1. There isn't much difference between IQ of silent and mechanical shutter mode for ISO64 to ISO1600 and ISO8000+.

2. For daylight photography, best IQ (SNR) is achievable at ISO64 and 200.
(ISO250 gives best DR for some special scenes with bright parts together with extreme dark shadows).

3. For night outdoor photography (especially astrophotography), ISO2000 with mechanical shutter is good compromise as it gives practically full improvements in shadows (~2EV) with smallest loss of highlights.

4. For night indoor photography, there will be no significant difference between mechanical and silent shutter in IQ as SNR is practically the same and better DR of mechanical shutter is practically observable only in very dark shadows (common outdoor at night, not so much indoor).

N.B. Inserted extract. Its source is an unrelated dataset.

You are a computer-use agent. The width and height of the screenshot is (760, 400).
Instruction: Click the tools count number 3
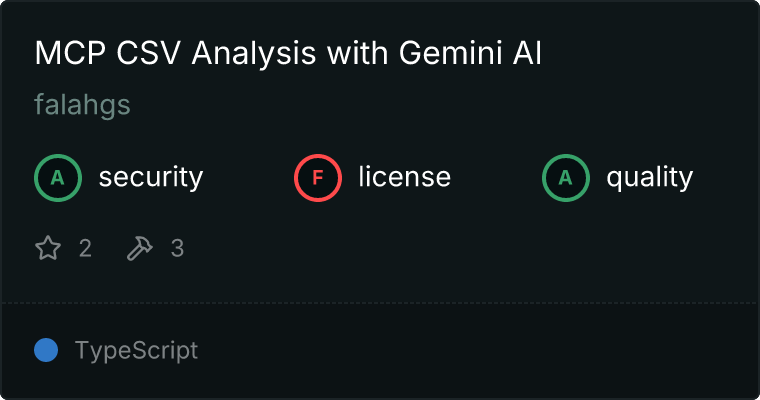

5. I don't see much value of extended ISO100 as it looks like ETTR at ISO320.

6. Anything beyond ISO6400 in case of mechanical shutter and ISO3200 in case of silent shutter is digitally amplified and it's better to avoid it when one is shooting in RAWs as it can be amplified in the computer later without unnecessary loss of highlights.

7. Despite all differences mentioned I doubt that one can see most of them practically without very detailed and specific comparisons as 1/3EV difference is on the edge what is visible under controlled conditions but if someone wants to squeeze all the IQ from their camera, there is a way! :)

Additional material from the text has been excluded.